Reproduce the material below word for word, including every line.

[start]

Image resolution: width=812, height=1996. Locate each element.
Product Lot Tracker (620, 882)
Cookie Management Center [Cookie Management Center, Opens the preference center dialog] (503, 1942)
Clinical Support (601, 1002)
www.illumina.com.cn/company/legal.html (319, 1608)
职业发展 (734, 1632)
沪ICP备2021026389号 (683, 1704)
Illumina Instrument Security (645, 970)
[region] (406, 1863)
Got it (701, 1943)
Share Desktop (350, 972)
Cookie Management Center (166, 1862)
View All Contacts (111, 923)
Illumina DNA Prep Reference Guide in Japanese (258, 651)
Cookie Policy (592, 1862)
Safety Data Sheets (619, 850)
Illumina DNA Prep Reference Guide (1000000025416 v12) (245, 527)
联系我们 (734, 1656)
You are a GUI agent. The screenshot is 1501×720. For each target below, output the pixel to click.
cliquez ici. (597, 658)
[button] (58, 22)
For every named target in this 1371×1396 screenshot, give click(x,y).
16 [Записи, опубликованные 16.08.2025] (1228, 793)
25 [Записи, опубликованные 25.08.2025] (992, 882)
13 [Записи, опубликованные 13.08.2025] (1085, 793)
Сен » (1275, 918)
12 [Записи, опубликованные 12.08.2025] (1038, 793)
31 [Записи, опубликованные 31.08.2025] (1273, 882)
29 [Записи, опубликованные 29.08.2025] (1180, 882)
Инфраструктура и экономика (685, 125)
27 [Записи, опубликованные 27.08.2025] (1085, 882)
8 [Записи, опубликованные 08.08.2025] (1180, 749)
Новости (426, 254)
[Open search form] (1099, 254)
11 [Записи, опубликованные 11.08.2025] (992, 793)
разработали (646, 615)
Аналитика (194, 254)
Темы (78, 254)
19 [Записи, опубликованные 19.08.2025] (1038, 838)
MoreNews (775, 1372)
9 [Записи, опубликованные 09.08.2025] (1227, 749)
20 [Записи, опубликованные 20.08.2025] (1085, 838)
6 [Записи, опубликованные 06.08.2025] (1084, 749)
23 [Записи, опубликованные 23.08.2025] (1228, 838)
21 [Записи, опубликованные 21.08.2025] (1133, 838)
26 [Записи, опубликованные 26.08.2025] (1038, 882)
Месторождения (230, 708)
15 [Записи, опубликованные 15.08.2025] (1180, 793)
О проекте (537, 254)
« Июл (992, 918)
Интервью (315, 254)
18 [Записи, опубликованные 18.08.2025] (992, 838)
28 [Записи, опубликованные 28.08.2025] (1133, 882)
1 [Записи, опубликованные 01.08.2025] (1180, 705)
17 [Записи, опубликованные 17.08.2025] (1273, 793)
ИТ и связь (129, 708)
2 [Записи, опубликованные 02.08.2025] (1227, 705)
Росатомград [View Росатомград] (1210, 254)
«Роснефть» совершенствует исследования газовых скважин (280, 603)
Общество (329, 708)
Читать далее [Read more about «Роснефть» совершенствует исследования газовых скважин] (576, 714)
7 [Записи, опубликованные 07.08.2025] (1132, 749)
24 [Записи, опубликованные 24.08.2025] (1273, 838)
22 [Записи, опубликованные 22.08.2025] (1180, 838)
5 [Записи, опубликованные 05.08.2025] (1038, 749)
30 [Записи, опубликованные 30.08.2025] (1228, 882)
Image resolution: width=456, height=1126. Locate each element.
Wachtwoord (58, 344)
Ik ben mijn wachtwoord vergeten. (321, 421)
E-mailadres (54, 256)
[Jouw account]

[end]

▶ **Reply**:
Image resolution: width=812, height=1996. Locate each element.
Product Lot Tracker (620, 882)
Cookie Management Center [Cookie Management Center, Opens the preference center dialog] (503, 1942)
Clinical Support (601, 1002)
www.illumina.com.cn/company/legal.html (319, 1608)
职业发展 (734, 1632)
沪ICP备2021026389号 (683, 1704)
Illumina Instrument Security (645, 970)
[region] (406, 1863)
Got it (701, 1943)
Share Desktop (350, 972)
Cookie Management Center (166, 1862)
View All Contacts (111, 923)
Illumina DNA Prep Reference Guide in Japanese (258, 651)
Cookie Policy (592, 1862)
Safety Data Sheets (619, 850)
Illumina DNA Prep Reference Guide (1000000025416 v12) (245, 527)
联系我们 (734, 1656)
You are a GUI agent. The screenshot is 1501×720. For each target below, output the pixel to click.
cliquez ici. (597, 658)
[button] (58, 22)
For every named target in this 1371×1396 screenshot, give click(x,y).
16 [Записи, опубликованные 16.08.2025] (1228, 793)
25 [Записи, опубликованные 25.08.2025] (992, 882)
13 [Записи, опубликованные 13.08.2025] (1085, 793)
Сен » (1275, 918)
12 [Записи, опубликованные 12.08.2025] (1038, 793)
31 [Записи, опубликованные 31.08.2025] (1273, 882)
29 [Записи, опубликованные 29.08.2025] (1180, 882)
Инфраструктура и экономика (685, 125)
27 [Записи, опубликованные 27.08.2025] (1085, 882)
8 [Записи, опубликованные 08.08.2025] (1180, 749)
Новости (426, 254)
[Open search form] (1099, 254)
11 [Записи, опубликованные 11.08.2025] (992, 793)
разработали (646, 615)
Аналитика (194, 254)
Темы (78, 254)
19 [Записи, опубликованные 19.08.2025] (1038, 838)
MoreNews (775, 1372)
9 [Записи, опубликованные 09.08.2025] (1227, 749)
20 [Записи, опубликованные 20.08.2025] (1085, 838)
6 [Записи, опубликованные 06.08.2025] (1084, 749)
23 [Записи, опубликованные 23.08.2025] (1228, 838)
21 [Записи, опубликованные 21.08.2025] (1133, 838)
26 [Записи, опубликованные 26.08.2025] (1038, 882)
Месторождения (230, 708)
15 [Записи, опубликованные 15.08.2025] (1180, 793)
О проекте (537, 254)
« Июл (992, 918)
Интервью (315, 254)
18 [Записи, опубликованные 18.08.2025] (992, 838)
28 [Записи, опубликованные 28.08.2025] (1133, 882)
1 [Записи, опубликованные 01.08.2025] (1180, 705)
17 [Записи, опубликованные 17.08.2025] (1273, 793)
ИТ и связь (129, 708)
2 [Записи, опубликованные 02.08.2025] (1227, 705)
Росатомград [View Росатомград] (1210, 254)
«Роснефть» совершенствует исследования газовых скважин (280, 603)
Общество (329, 708)
Читать далее [Read more about «Роснефть» совершенствует исследования газовых скважин] (576, 714)
7 [Записи, опубликованные 07.08.2025] (1132, 749)
24 [Записи, опубликованные 24.08.2025] (1273, 838)
22 [Записи, опубликованные 22.08.2025] (1180, 838)
5 [Записи, опубликованные 05.08.2025] (1038, 749)
30 [Записи, опубликованные 30.08.2025] (1228, 882)
Image resolution: width=456, height=1126. Locate each element.
Wachtwoord (58, 344)
Ik ben mijn wachtwoord vergeten. (321, 421)
E-mailadres (54, 256)
[Jouw account]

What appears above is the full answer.